Work instructions
Before the rows, copy the passage of the hairdressers' union article from "The federation again" up to and including "and Technical Employees.", word for word.

Document extract
☆ ☆ ☆ ☆

= International Union of Hairdressers =

Defunct trade union federation

The International Union of Hairdressers was a global union federation bringing together trade unions representing hairdressers.

In the late 19th-century and early 20th-century, many German hairdressers found work in other European countries, and this led the German Union of Hairdressers and Assistants to build links with unions in those other nations. In 1907, it organised a conference in Stuttgart, at which the International Union of Hairdressers was founded.

==Overview==
The headquarters of the international trade secretariat were initially in Hamburg, but moved to Berlin in 1908. It ceased to function during World War I, but was re-established in 1921 by its former leadership. One of the smaller secretariats, in 1925, it had nine affiliates with a total of only 8,860 members. In 1933, its headquarters moved to Copenhagen, and by 1935 it had affiliates in Czechoslovakia, Denmark, France, Hungary, the Netherlands, Norway, and Sweden.

The federation again became moribund during World War II, and after the war, unions of hairdressers instead joined the International Federation of Commercial, Clerical and Technical Employees.

☆ ☆ ☆ ☆

Data records
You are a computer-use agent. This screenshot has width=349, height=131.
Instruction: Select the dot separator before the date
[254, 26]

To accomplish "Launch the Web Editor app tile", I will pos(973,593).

☆ ☆ ☆ ☆

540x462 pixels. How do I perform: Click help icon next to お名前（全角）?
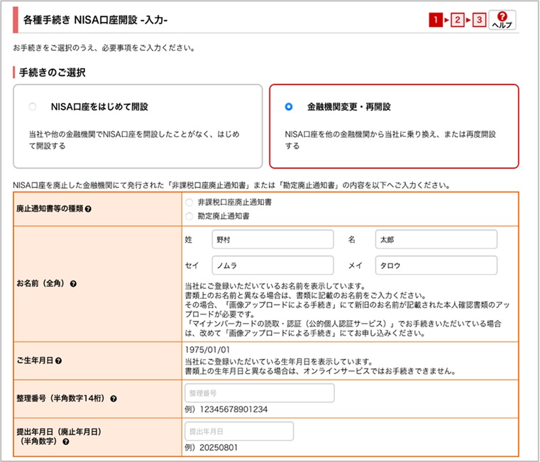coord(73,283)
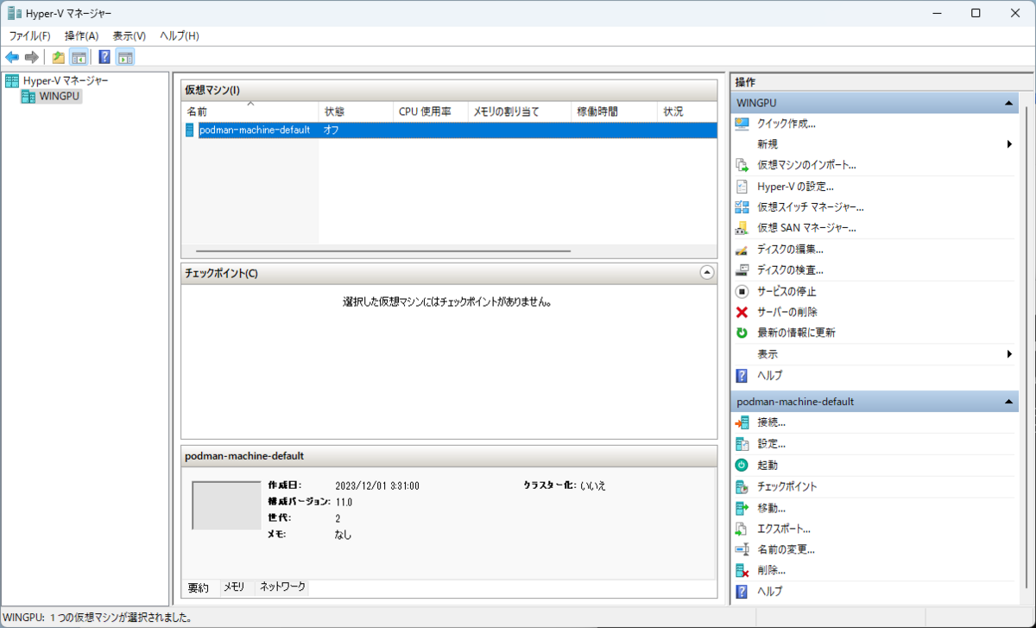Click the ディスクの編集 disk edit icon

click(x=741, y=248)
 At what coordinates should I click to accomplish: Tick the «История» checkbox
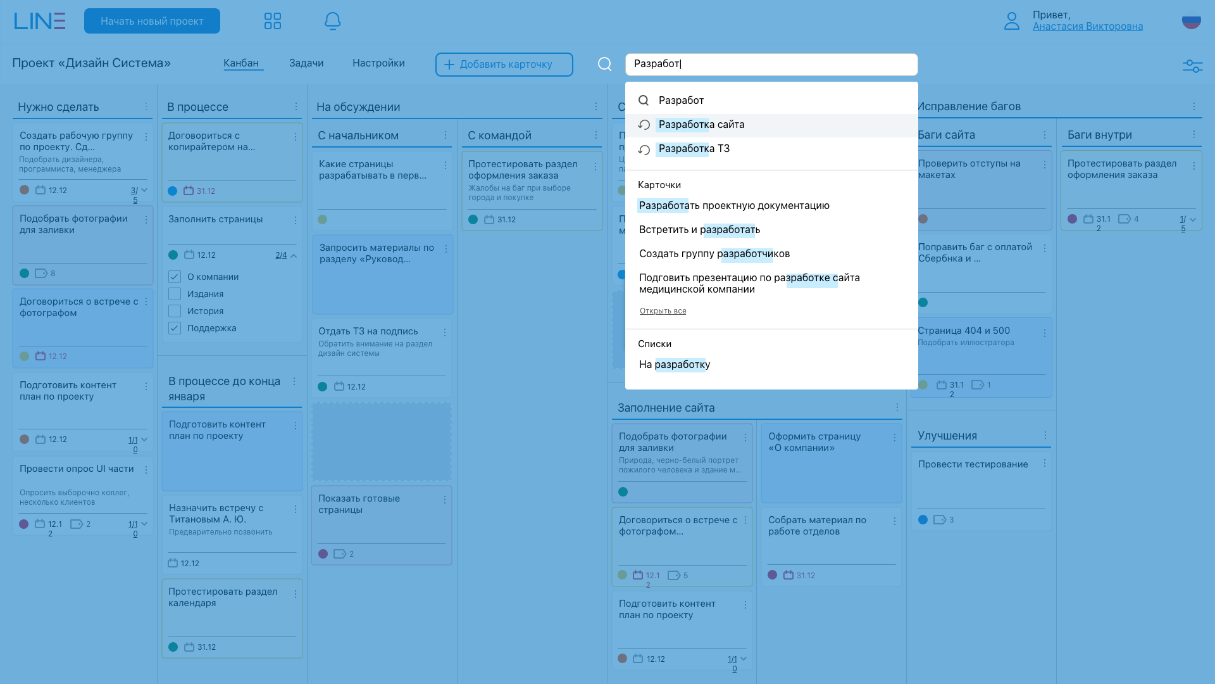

☆ ☆ ☆ ☆

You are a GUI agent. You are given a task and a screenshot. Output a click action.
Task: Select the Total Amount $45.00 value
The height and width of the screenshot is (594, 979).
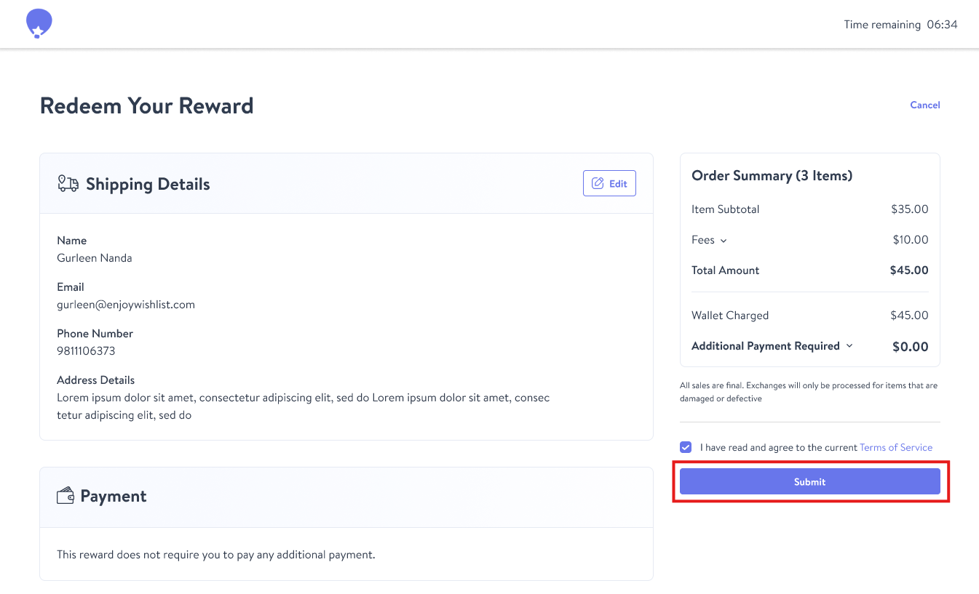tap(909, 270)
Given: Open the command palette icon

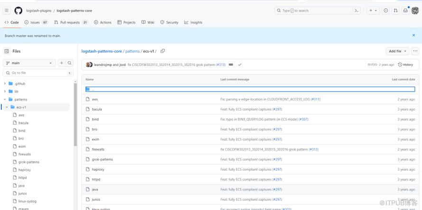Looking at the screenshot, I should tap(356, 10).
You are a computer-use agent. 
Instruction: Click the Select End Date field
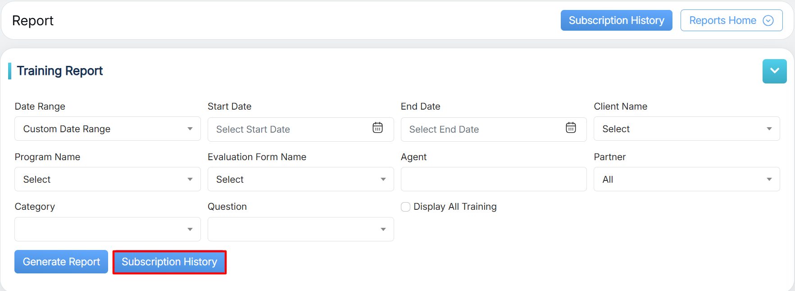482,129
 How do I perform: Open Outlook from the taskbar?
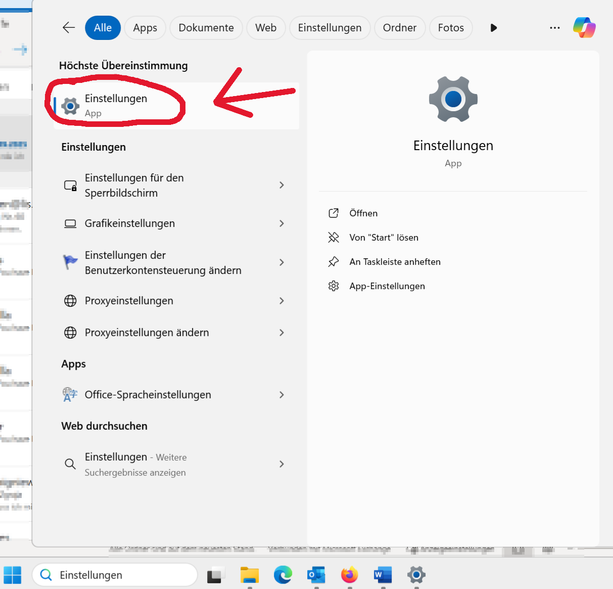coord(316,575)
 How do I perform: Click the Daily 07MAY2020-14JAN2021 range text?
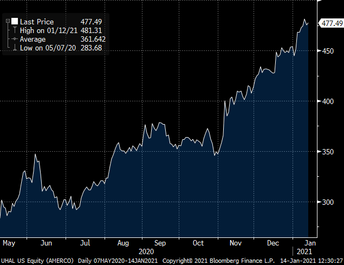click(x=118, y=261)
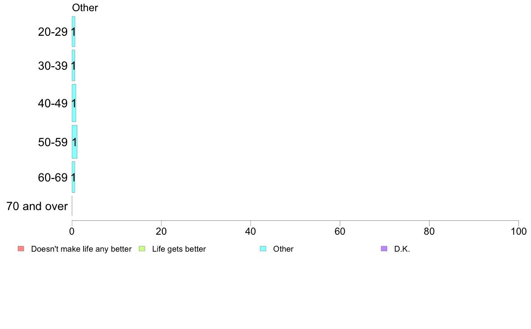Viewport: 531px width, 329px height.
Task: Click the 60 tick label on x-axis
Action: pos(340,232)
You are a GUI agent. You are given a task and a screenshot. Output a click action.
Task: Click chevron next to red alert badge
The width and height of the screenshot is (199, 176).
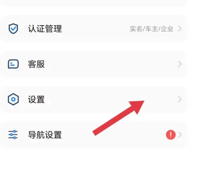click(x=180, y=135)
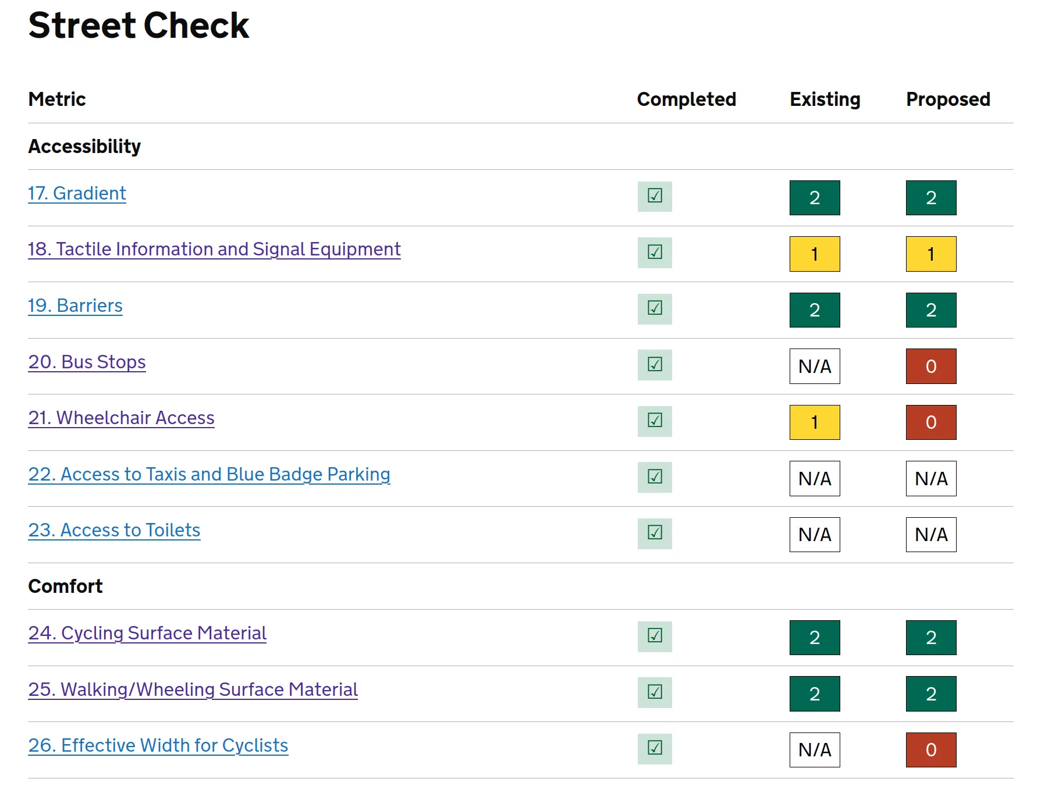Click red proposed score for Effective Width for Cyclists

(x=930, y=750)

☆ ☆ ☆ ☆

Task result
The federation again became moribund during World War II, and after the war, unions of hairdressers instead joined the International Federation of Commercial, Clerical and Technical Employees.